Nate glowers back at her for a long moment before he smiles a not very nice smile and says, “Well…”

~

The glittering cloud falls to the ground around Parker like a deadly glittering rain shower as the lift shudders to a stop. Parker launches herself upward and exits the car via the roof, to continue her escape in a less conventional manner. She hadn’t wanted to have to risk using the EMP gun when she was carrying her own collection of stolen nanobots, especially not when travelling in an elevator but when the cloud had emerged from the vent she knew they had nothing good in mind. She hadn’t waited to see if their preferred attack method was electrocution or suffocation. She’d been made and it was beyond time to get the hell out of Dodge. 

~

Slowly, carefully, Hardison prizes apart the nanobot with tweezers. Parker had managed to steal him a whole handful of the tiny monstrosities, but every last one is a precious resource to him. He needs to keep enough intact and operational to be able to test how the virus works and travels through a ‘cloud’ of them. 

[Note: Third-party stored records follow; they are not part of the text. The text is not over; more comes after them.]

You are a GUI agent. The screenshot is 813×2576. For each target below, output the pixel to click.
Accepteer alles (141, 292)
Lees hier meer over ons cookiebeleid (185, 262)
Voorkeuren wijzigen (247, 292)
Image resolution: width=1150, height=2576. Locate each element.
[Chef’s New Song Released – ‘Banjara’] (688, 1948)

He can’t afford to waste a single one of them, he’s not risking Parker – or any of the rest of the team, for that matter – going up against them until he has a better understanding of what they are and aren’t capable of and more importantly, a more reliable way to stop them. 

~

“You think it’ll be enough?” Hardison mutters to Eliot, as he and Parker load up to make a second raid on the labs. 

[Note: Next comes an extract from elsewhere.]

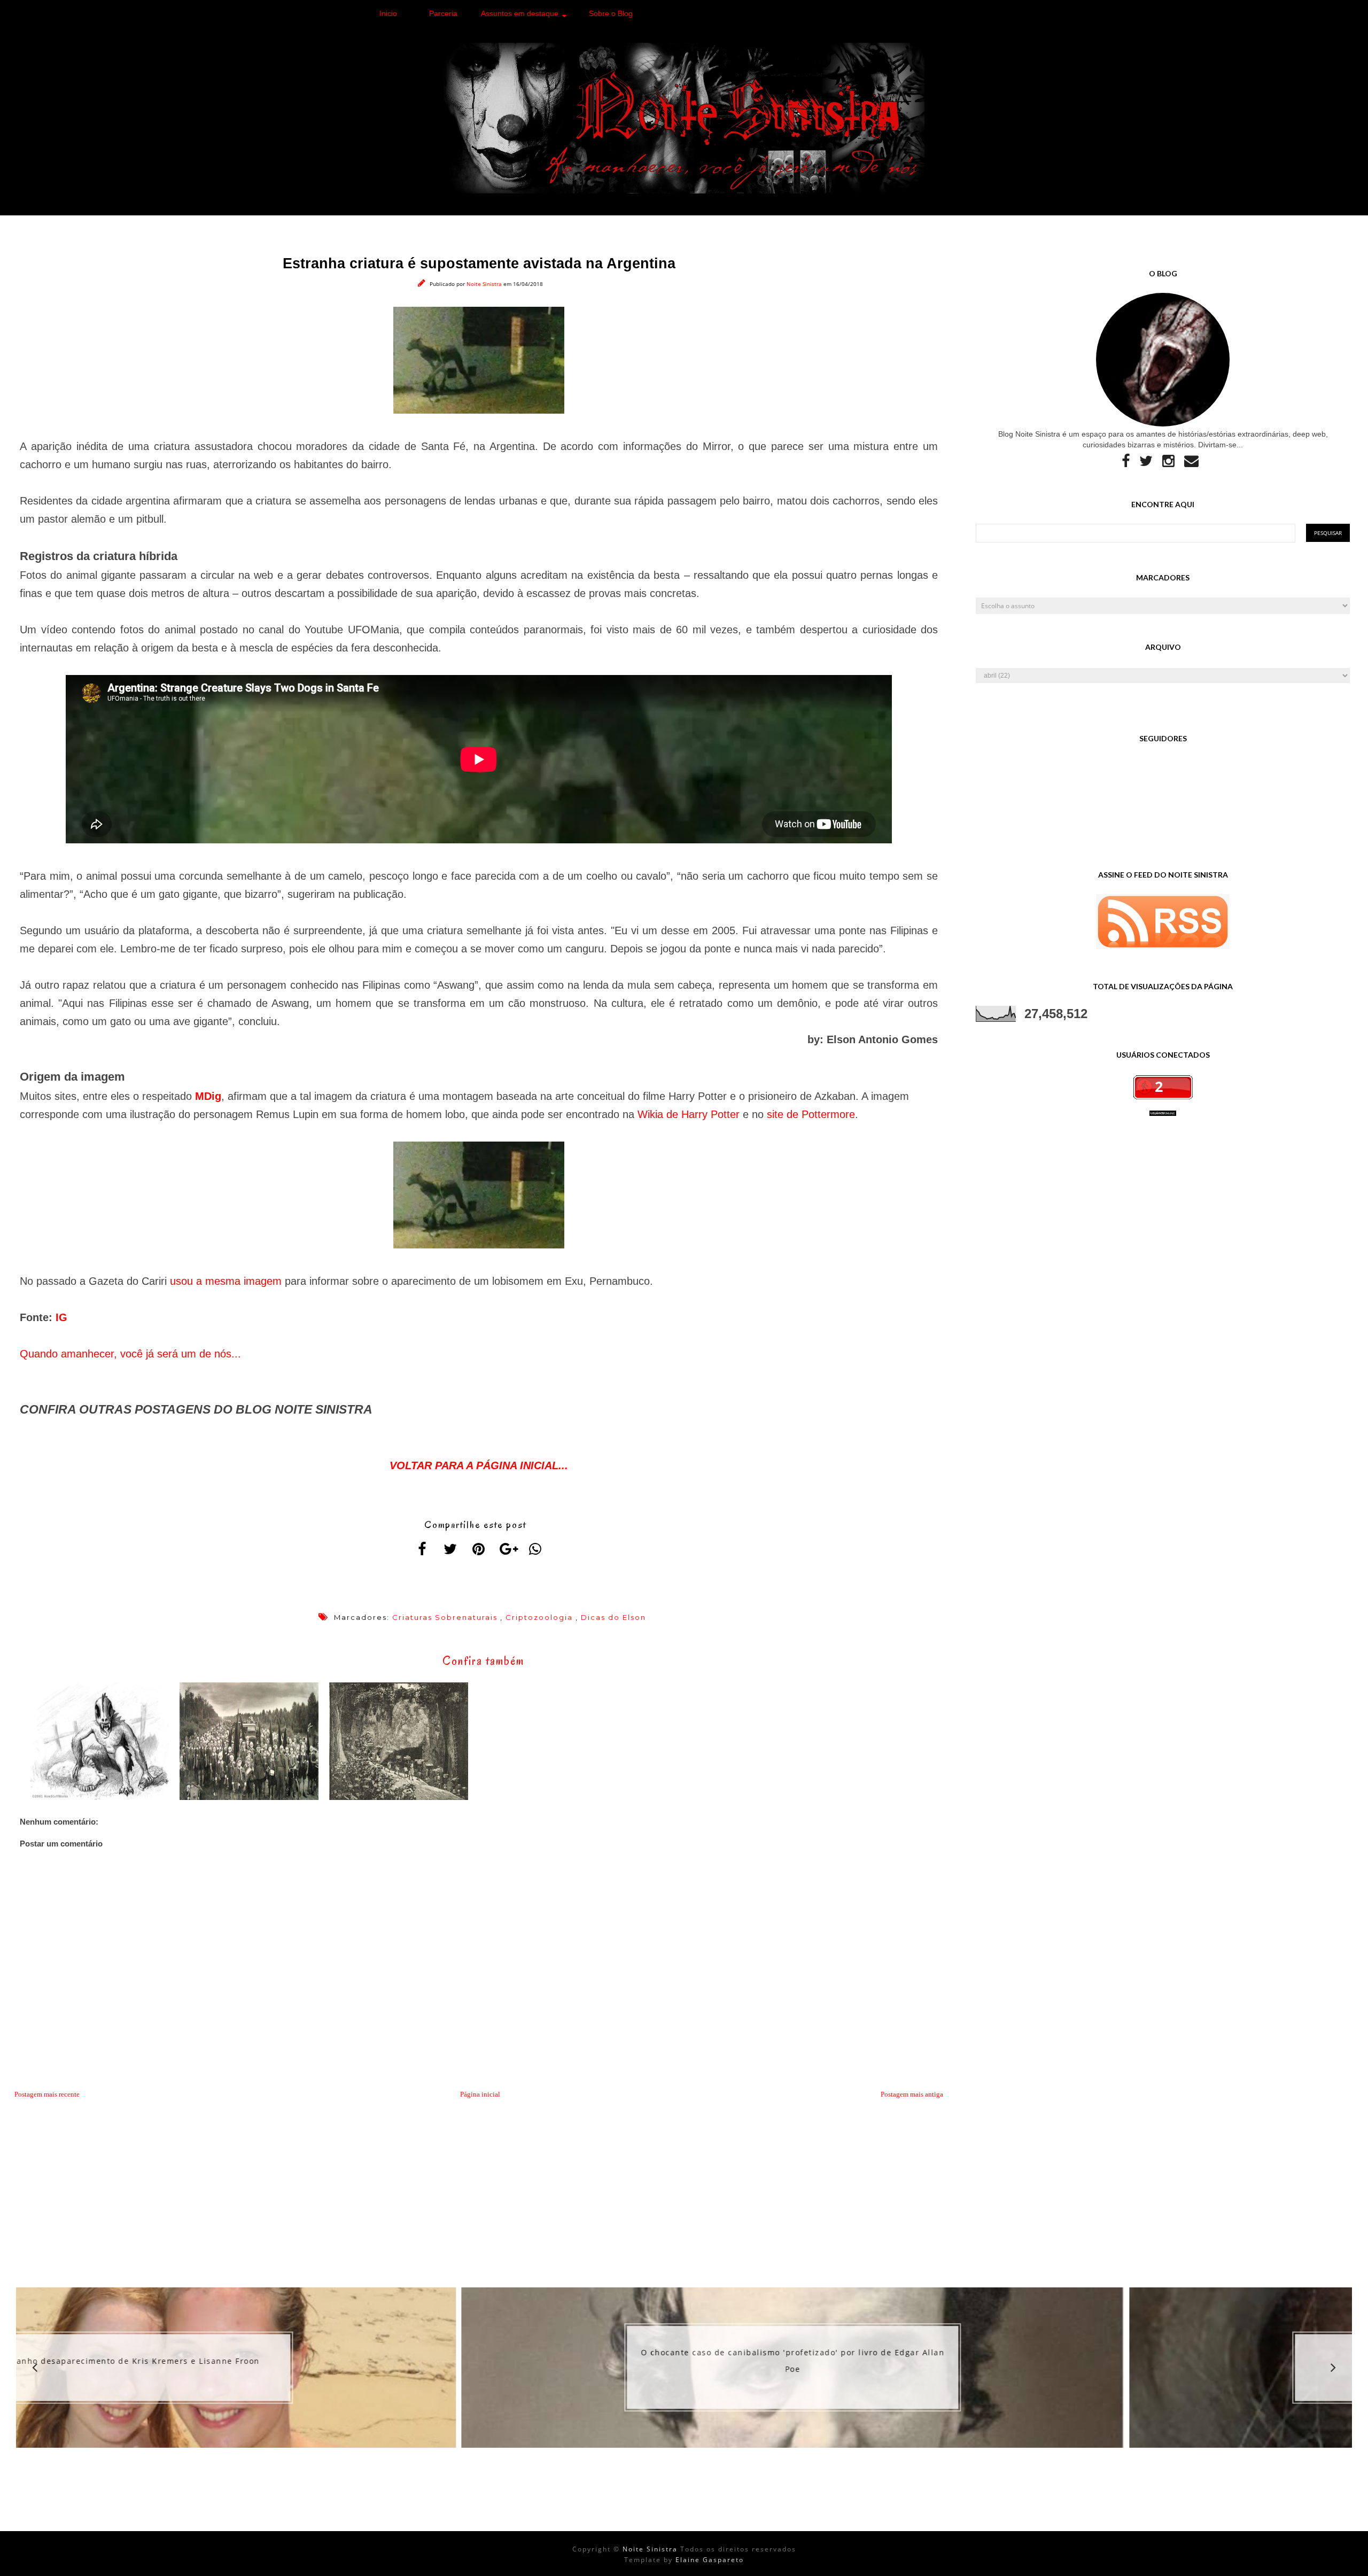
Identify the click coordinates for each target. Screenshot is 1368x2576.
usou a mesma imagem (226, 1281)
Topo (1341, 2559)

“We’ll make sure it is,” Eliot replies grimly, pauses for a moment and then calls down to Parker in the pub cellar, “you remember what I said about the flamethrower?”

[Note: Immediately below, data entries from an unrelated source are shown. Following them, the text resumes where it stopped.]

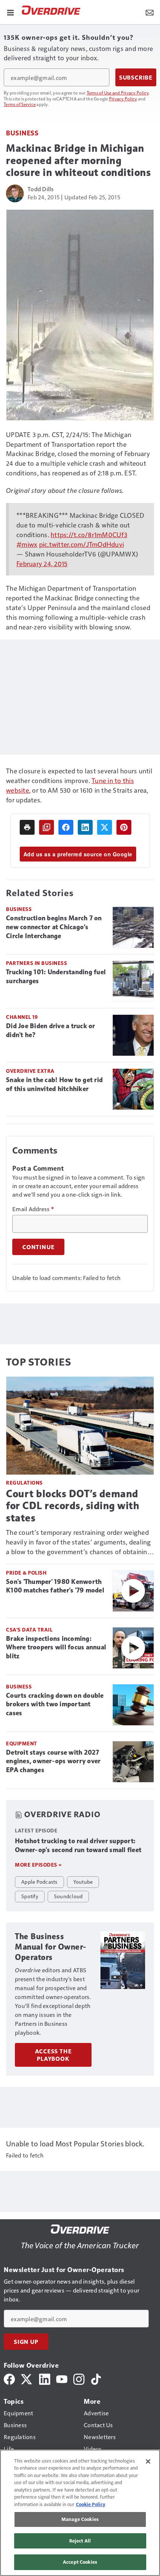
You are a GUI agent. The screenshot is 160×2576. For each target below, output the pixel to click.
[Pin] (123, 827)
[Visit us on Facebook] (9, 2378)
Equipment (21, 1743)
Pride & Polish (26, 1572)
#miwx (26, 544)
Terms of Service (20, 104)
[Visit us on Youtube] (61, 2378)
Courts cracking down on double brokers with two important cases (55, 1704)
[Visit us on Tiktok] (96, 2378)
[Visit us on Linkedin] (44, 2378)
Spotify (29, 1896)
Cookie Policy (90, 2504)
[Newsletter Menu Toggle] (149, 12)
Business (22, 132)
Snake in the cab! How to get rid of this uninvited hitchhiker (54, 1084)
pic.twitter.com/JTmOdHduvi (81, 544)
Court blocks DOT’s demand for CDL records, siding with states (72, 1506)
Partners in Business (36, 963)
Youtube (83, 1881)
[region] (80, 2513)
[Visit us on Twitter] (27, 2378)
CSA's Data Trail (29, 1629)
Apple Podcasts (39, 1881)
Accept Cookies (80, 2562)
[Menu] (10, 12)
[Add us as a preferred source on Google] (46, 827)
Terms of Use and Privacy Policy (118, 93)
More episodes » (38, 1864)
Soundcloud (68, 1896)
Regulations (24, 1482)
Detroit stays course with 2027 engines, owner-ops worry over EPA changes (53, 1761)
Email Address (33, 1209)
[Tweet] (104, 827)
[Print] (27, 827)
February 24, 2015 (41, 563)
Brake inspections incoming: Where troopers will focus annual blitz (56, 1648)
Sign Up (26, 2341)
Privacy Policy (123, 99)
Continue (38, 1247)
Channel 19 (22, 1017)
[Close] (148, 2461)
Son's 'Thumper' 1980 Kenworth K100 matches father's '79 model (55, 1586)
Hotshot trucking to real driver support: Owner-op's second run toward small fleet (78, 1845)
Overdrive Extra (30, 1071)
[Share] (65, 827)
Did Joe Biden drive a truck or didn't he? (50, 1030)
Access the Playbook (53, 2054)
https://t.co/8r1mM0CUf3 (89, 534)
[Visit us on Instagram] (78, 2378)
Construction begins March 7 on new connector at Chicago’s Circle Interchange (54, 927)
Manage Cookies (80, 2519)
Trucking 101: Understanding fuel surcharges (56, 976)
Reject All (80, 2541)
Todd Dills (41, 189)
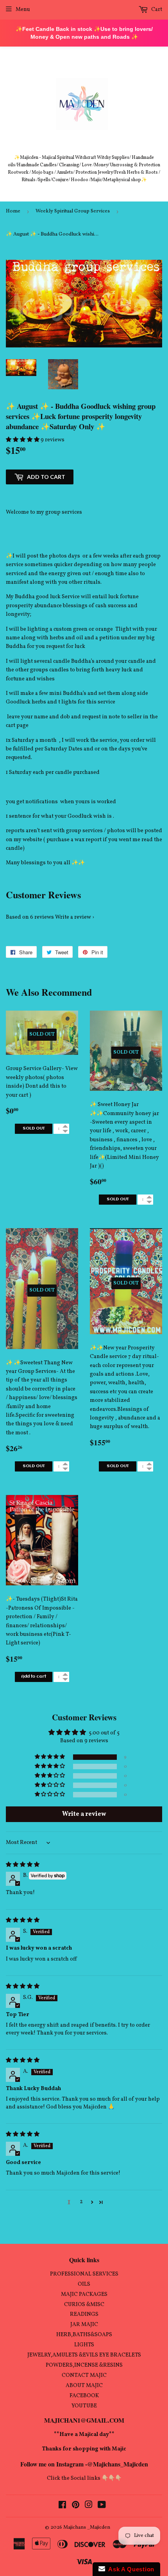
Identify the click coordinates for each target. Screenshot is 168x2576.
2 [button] (81, 2201)
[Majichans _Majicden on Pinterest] (75, 2506)
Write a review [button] (84, 1814)
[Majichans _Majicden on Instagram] (89, 2506)
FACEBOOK (84, 2396)
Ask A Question (129, 2569)
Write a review (73, 917)
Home (13, 211)
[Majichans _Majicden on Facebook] (62, 2506)
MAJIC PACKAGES (84, 2294)
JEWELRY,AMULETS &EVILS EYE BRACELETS (84, 2355)
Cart (156, 9)
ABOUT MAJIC (84, 2385)
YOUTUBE (84, 2406)
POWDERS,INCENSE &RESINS (84, 2365)
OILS (84, 2284)
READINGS (84, 2314)
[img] (22, 1865)
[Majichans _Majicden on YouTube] (102, 2506)
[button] (23, 440)
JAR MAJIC (84, 2324)
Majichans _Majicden (86, 2527)
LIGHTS (84, 2345)
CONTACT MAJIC (84, 2375)
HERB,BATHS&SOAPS (84, 2335)
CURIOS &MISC (84, 2304)
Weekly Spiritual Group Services (73, 211)
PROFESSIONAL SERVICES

“Not to bring it?” She replies.

“Yeah, scrap that, bring it, and the gas masks.”

Parker pops her head up through the trap door and hefts are gallon bottle of vinegar out with her.

“I’ve got some peroxide upstairs,” she offers. 

“I’ll grab that and the bleach,” Eliot agrees, before catching Sophie staring at him worriedly, “for insurance” he assures her.

“Isn’t that a bit overkill?” Sophie asks.

“No, I think it’s just about exactly the right amount of kill,” Nate quips, nodding grimly to data projection models spinning ominously across the screens. 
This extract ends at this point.